Congrats, with an asterisk
Unlike Bonds, who has been accused of using illegal steroids to enhance his performance, the writers and photographers who earned the industry’s highest honor did nothing inappropriate to devalue their achievements.
But nearly all of them were competing with an unfair advantage, because they were lucky enough to work for the relatively few remaining news organizations still in good enough economic condition to afford the staffing and other resources necessary to produce distinguished coverage.
It’s no happenstance that the Washington Post collected half a dozen Pulitzers, given that its well-staffed newsroom (now in the process of being reduced by early-retirement incentives) has been largely immune from the cost cutting that has thinned the ranks at most other newspapers. And the Milwaukee Journal Sentinel, which shared top investigative honors, still has a dedicated, 10-person investigative unit after undergoing its own bout of layoffs.
Staff cuts that have hit the indusry in the last few years require fewer people to do more work to fill the paper and feed the website, reducing the opportunities to produce ground-breaking investigations, riveting photos, sparkling features and exceptional coverage of big, breaking stories.
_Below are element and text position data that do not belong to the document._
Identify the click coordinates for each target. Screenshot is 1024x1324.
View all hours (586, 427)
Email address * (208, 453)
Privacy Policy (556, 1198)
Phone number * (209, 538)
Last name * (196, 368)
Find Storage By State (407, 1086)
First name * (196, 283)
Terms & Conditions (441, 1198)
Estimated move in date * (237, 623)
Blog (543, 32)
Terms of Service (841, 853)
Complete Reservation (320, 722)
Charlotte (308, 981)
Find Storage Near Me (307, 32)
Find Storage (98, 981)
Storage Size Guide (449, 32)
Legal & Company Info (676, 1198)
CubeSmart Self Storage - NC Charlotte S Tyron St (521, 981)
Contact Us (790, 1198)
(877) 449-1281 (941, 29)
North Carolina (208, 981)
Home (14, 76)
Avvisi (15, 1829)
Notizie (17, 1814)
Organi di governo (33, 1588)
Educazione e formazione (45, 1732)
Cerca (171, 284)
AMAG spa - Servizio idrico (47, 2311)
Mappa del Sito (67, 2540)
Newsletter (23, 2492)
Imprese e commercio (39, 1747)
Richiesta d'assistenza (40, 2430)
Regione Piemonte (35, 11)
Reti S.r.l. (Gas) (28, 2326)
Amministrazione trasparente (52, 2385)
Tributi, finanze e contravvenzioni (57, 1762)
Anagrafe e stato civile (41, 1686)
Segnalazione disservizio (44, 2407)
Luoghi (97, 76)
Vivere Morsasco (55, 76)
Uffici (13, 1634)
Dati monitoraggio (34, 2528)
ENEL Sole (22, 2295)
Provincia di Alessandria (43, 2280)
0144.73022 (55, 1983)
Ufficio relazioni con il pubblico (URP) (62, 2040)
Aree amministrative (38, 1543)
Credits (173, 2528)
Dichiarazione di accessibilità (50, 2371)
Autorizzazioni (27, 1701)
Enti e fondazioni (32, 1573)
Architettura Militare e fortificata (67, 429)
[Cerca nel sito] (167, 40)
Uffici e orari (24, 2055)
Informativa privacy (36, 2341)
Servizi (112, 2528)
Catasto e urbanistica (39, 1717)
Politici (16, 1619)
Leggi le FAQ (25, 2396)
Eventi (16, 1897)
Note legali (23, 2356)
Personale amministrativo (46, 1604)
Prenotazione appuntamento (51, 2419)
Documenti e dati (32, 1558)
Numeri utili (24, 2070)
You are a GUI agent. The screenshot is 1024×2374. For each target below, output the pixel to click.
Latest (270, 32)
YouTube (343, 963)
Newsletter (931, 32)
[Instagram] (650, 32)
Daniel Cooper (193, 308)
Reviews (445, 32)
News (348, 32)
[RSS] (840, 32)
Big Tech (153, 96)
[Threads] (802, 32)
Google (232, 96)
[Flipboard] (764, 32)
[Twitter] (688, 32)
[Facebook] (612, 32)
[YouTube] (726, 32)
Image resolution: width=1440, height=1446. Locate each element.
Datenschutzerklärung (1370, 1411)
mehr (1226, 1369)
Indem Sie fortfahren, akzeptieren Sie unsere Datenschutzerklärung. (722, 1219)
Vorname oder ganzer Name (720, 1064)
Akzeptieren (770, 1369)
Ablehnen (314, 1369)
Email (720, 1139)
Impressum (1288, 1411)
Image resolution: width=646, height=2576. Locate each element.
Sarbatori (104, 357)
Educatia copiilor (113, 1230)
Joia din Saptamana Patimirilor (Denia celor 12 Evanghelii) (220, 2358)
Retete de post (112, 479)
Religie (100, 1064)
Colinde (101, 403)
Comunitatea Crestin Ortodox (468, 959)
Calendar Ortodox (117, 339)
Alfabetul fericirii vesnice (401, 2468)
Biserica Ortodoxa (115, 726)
Although the Washington Post has suffered sales and profit declines like the rest of the industry, the newspaper represents only a fifth of the revenues of a closely-held, family-controlled company that recorded nearly $4.2 billion in sales in 2007. The sales and profits from broadcasting, cable television and the Kaplan testing and education business -- plus, the Graham family's unswerving commitment to sustaining the quality of the paper -- helped insulate the Post’s talented newsroom from the economic calamity buffeting the rest of the industry.
The Post has a far more moderate debt load than those burdening such once-formidable Pulitzer contenders as the papers owned by McClatchy and Tribune Co. (the Chicago Tribune's Pulitzer was earned for work completed prior to the sale of the company in December, 2007). Even the New York Times Co. is being forced to do more with less, owing to pressures from restive shareholders and the weak performance of such major divisions as the Boston Globe.
Regardless of how extreme the divide grows between the journalistic “haves” and “have-nots,” it always will be an honor to earn a Pulitzer, even with an asterisk. Sadly, only a shrinking handful of fortunate newspapers have a realistic hope of capturing the prize in the future.
1 Comments:
When's the last time the New York Daily News, or the New York Post ... or any other newspaper that is actually growing circulation won a Pulitzer?
How many Pulitzer's has the LA Times won in the past 10 years, while watching more than 200K subscribers slip away?